== GIVEN PROBLEM A ==
Put the records into a JSON list of strings, one string per line with blank lines omitted, beginning at the line that contains "This screenshot has height=426, width=380." and stopping at the end of the records. Leave the pictures out of the list.

== SELECTED EXTRACT ==
The wild-card race in the National League should be just that: wild. Eight teams are within four games of one another with less than six weeks to play in the regular season. It will be thrilling down the stretch, but it might not be the most noble of races; chances are, the wild-card team won't win 90 games.
Here are the eight wild-card contenders, in order of which teams have the best shot.
Philadelphia's chances will be determined by their current road trip: four cities in 13 days. The Phillies are off to a terrible start after getting swept in a three-game series by the Brewers, giving the Phils 11 losses in their last 13 road games.
This trip begins a stretch of 27 games in 27 days, which is brutal at any time of the year, but especially in September. Still, the Phillies are starting to hit -- Jim Thome is in home run mode -- and their starting pitching is pretty good.
This 13-game homestand -- the D-Backs' longest of the season -- could determine their playoff chances. Never discount a team that has Curt Schilling and Randy Johnson at the top of the rotation.

== GIVEN PROBLEM B ==
Continue the article on the National League wild-card race from the point at which it ends.

== MATERIAL TO PROCESS ==

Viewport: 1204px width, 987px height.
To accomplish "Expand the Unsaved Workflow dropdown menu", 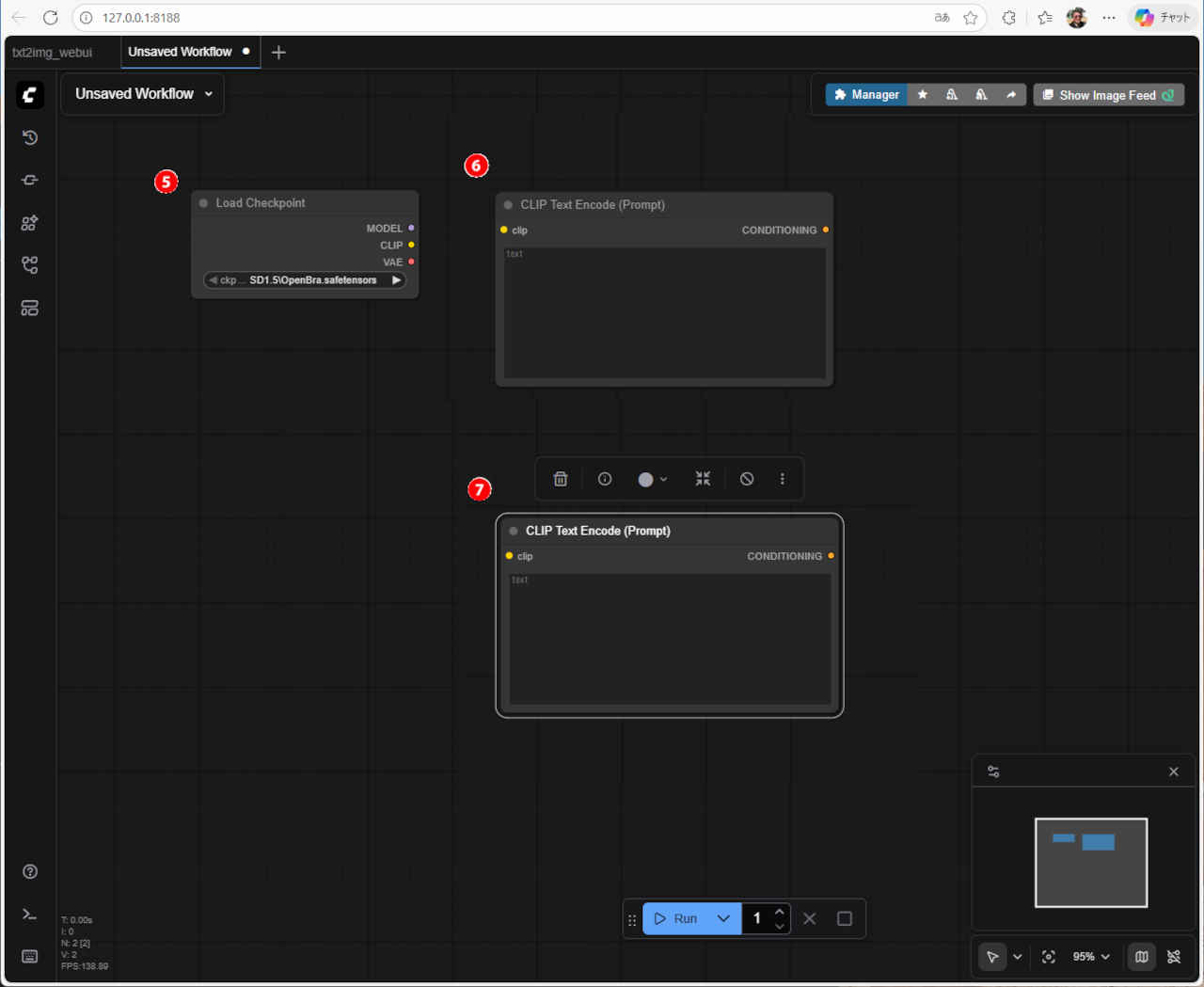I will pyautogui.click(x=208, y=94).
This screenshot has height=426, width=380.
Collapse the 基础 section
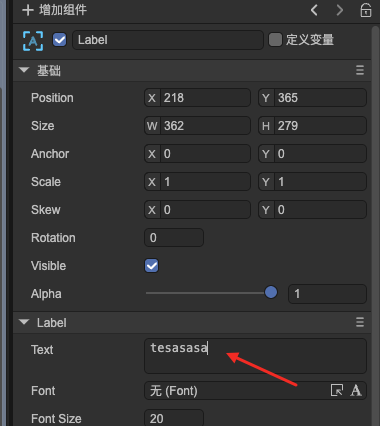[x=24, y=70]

== TASK RESULT A ==
[
  "This screenshot has height=426, width=380.",
  "Collapse the 基础 section",
  "[x=24, y=70]"
]

== TASK RESULT B ==
Schilling has been very good since coming off the disabled list -- 64 strikeouts in 56 innings. Johnson clearly hasn't been himself since he came off the DL, but was clocked at 97 mph in his last start.
The Diamondbacks will need dominant starting pitching to make it to the playoffs because their offense is weak as they're scoring 4.35 runs per game.
They just got swept in Colorado, their first three-game losing streak since May. But their belief in themselves, their enthusiasm and their pitching make them a solid contender, which seemed unfathomable in April.
The Marlins' season likely will come down to Sept. 12-25 -- they play the Braves and Phillies for 13 straight games. They've pounded Philadelphia this year (9-4), and they may have to keep that up if they're going to make the playoffs.
The recent struggles of the Phillies and Marlins have put the NL Central teams back in the wild-card race. The Cubs have potentially dominant starting pitching (even though Kerry Wood has lost in each of his last three starts, allowing 10 runs in 6 2/3 innings in his last two).
They've also added enough useful pieces (Aramis Ramirez, Randall Simon, Doug Glanville, etc.) in the last month to improve their lineup and their depth. Plus, they play their final 16 games against teams with a losing record -- Cincinnati, Pittsburgh and the Mets.
The Cards' schedule is tougher than Chicago's. Their starting pitching is far less settled than any wild-card contender, especially with the health of Matt Morris. He hasn't started a game since July 21 when he left the game in the first inning; he hasn't made a real start since July 10. It's unlikely he'll be 100 percent down the stretch.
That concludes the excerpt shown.